In another example of what has made the Lightning the NHL’s best team over the past three years, they turned the tide in the second period with goals by Ondrej Palat and Mikhail Sergachev 48 seconds apart. That set the stage for the first of what should be many fantastic finishes in a series between evenly matched opponents.

The arena was rocking from the start of warmups for the first Stanley Cup Final game in the city in 2001 — also the last year the Avalanche won the Stanley Cup, with Sakic serving as captain. Fans chanted, “We want the Cup!” throughout the leadup and at times during the game, which was a showcase of the high-scoring hockey that has been the standard all season.

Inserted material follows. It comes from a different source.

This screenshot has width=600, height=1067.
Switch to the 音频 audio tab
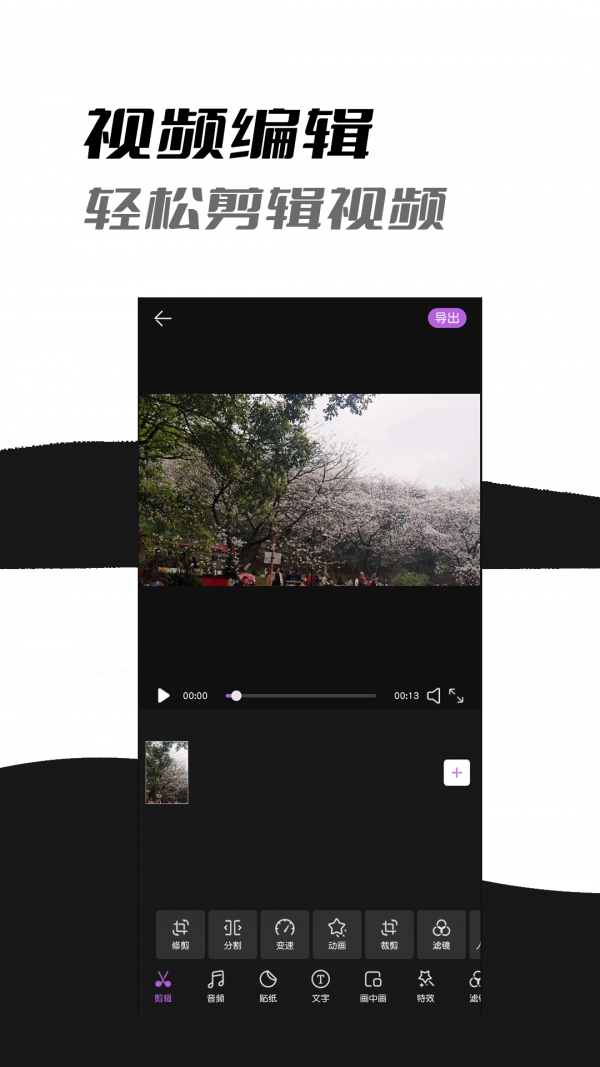tap(215, 985)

Tampa Bay’s most prolific goal-scorer from each of the past two title runs was back, with center Brayden Point returning to play his first game since injuring his right leg a month ago.

Colorado has a series lead despite playing without forwards Nazem Kadri (right thumb) and Andrew Cogliano (right hand), who were injured last series in a sweep of Edmonton in the Western Conference final.

The Avalanche swept Nashville in the first round, as well, and dispatched rival St. Louis in six before taking out Connor McDavid and the Oilers. If anything, Game 1 against the Lightning showed this series won’t be easy for either team.

The Colorado Avalanche are off to the Stanley Cup Final after completing a sweep of the Edmonton Oilers with a 6-5 overtime win Monday night.

Artturi Lehkonen scored the goal that sent Colorado to its first final since 2001. Remarkably, it’s the second year in a row Lehkonen’s been the hero in Round 3. He scored the overtime winner as a member of the Montreal Canadiens to send the Habs to the championship series last spring.

“I’d trade 10 first-rounders for him right now,” teammate Nathan MacKinnon said of Lehkonen, who Colorado acquired at the trade deadline in March.

Monday’s contest was an instant classic. Cale Makar opened the scoring in the first period, but the Oilers answered back with three consecutive goals in the middle frame.

Chaos ensued in the third, as the teams combined for six tallies. Mikko Rantanen put the Avalanche up 5-4 with just over five minutes to go, but Zack Kassian answered back less than two minutes later to send the high-octane contest to overtime.

Lehkonen’s winner came at 1:19 of the extra stanza.

Colorado will now await the winner of the New York Rangers-Tampa Bay Lightning series, which New York currently leads 2-1.

The Colorado Avalanche are on the verge of reaching the Stanley Cup Final after defeating the Edmonton Oilers 4-2 on Saturday night to grab a 3-0 series lead.

Colorado is seeking its first Stanley Cup Final berth since it won the trophy in 2001.

Saturday’s contest started with a bang, as Oilers captain Connor McDavid opened the scoring 38 seconds in. Less than a minute later, Evander Kane was assessed a five-minute major for a hit from behind that knocked Nazem Kadri out of the game. Kadri will miss the rest of the series.

Valeri Nichushkin scored a pair of goals to put the Avalanche ahead before Ryan McLeod temporarily tied it up near the midway point of the third period. Forward J.T. Compher put Colorado up for good with seven minutes to go, and Mikko Rantanen deposited an empty-netter in the dying seconds.

“Obviously not a great situation to be in, down three. Series isn’t over, obviously. Gotta go one at a time here,” McDavid said after the game.

“It’s not an ideal spot, but we’re not quitting on each other yet,” added defenseman Cody Ceci.

The Avalanche outshot the Oilers 43-29 in Game 3 but did much of their damage on the power play. At five-on-five, Edmonton had 75.68% of scoring chances and 60.62% of expected goals, according to Natural Stat Trick.

Colorado is a perfect 6-0 on the road in the playoffs, and superstar center Nathan MacKinnon believes his team has the perfect recipe for success away from home.

“You don’t gotta please anybody. We’re here to make it boring and gross,” he said, per ESPN’s Greg Wyshynski.

Game 4 is slated for Monday night in Edmonton.